Figure 1.

nSMase inhibition blocks TNF-α mediated pro-inflammatory changes in human monocytes/macrophages. Primary monocytes were pretreated with nSMase inhibitor (GW4869: 10 µM), nSMase agonist (DNR; 1 µM) or vehicle for 1 h and then incubated with TNF-α for 2 h. Cells were harvested, and mRNA of CD11c was determined by real time RT-PCR (A). After 6 h treatment with TNF-α, cells were stained with antibodies against CD14 and CD11c along with matched isotype controls. Surface expression of CD14⁺CD11c⁺ was assessed by flow cytometry, (B) data are presented as a bar graph of mean staining index, and (C) representative histogram. Macrophages derived from monocytes were pre-incubated with (GW4869: 10 µM) for 1 h and then treated with TNF-α. (D) CD11c mRNA expression and (E,F) surface expression of CD14⁺CD11c⁺ were assessed by flow cytometry. Monocytic cells (Primary monocytes) were pretreated with nSMase inhibitor (GW4869: 10 µM) or vehicle for 1 h and then incubated with TNF-α for 10 min. (G) nSMase activity measured in in equal amount of protein (20 µg); (H) nSMase activity as percentage of expression to vehicle.

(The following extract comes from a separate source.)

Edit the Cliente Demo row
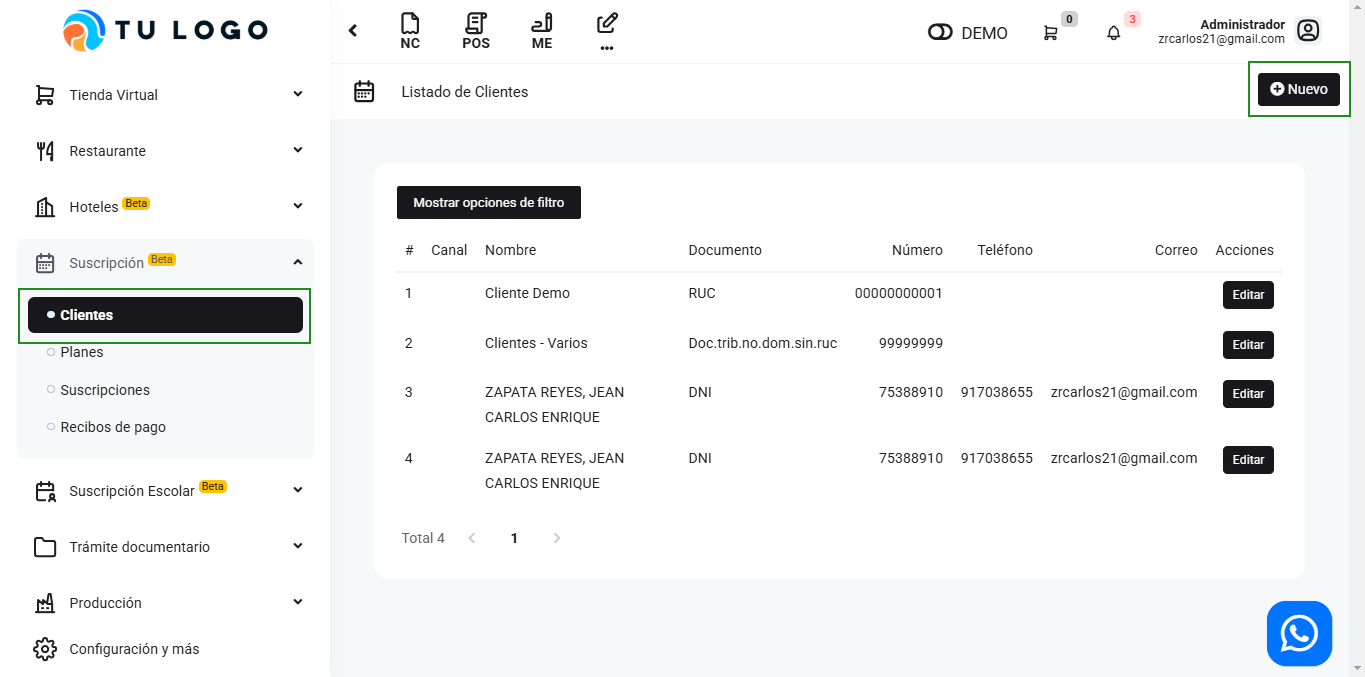The height and width of the screenshot is (677, 1365). [x=1248, y=295]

Primary monocytes were pretreated with aSMase inhibitor (lim: 10 µM) or vehicle for 1 h and then incubated with TNF-α for 2 h or 6 h. (I and J) Cells were harvested, and mRNA of CD11c and surface expression of CD14⁺CD11c⁺ cells were determined. Unstimulated cells were used as controls for different treatments. The results obtained from minimum three independent experiments with three replicates of each experiment are shown. All data are expressed as mean ± SEM (n ≥ 3). *p ≤ 0.05, **p ≤ 0.01, ***p ≤ 0.001, ****p ≤ 0.0001 versus vehicle.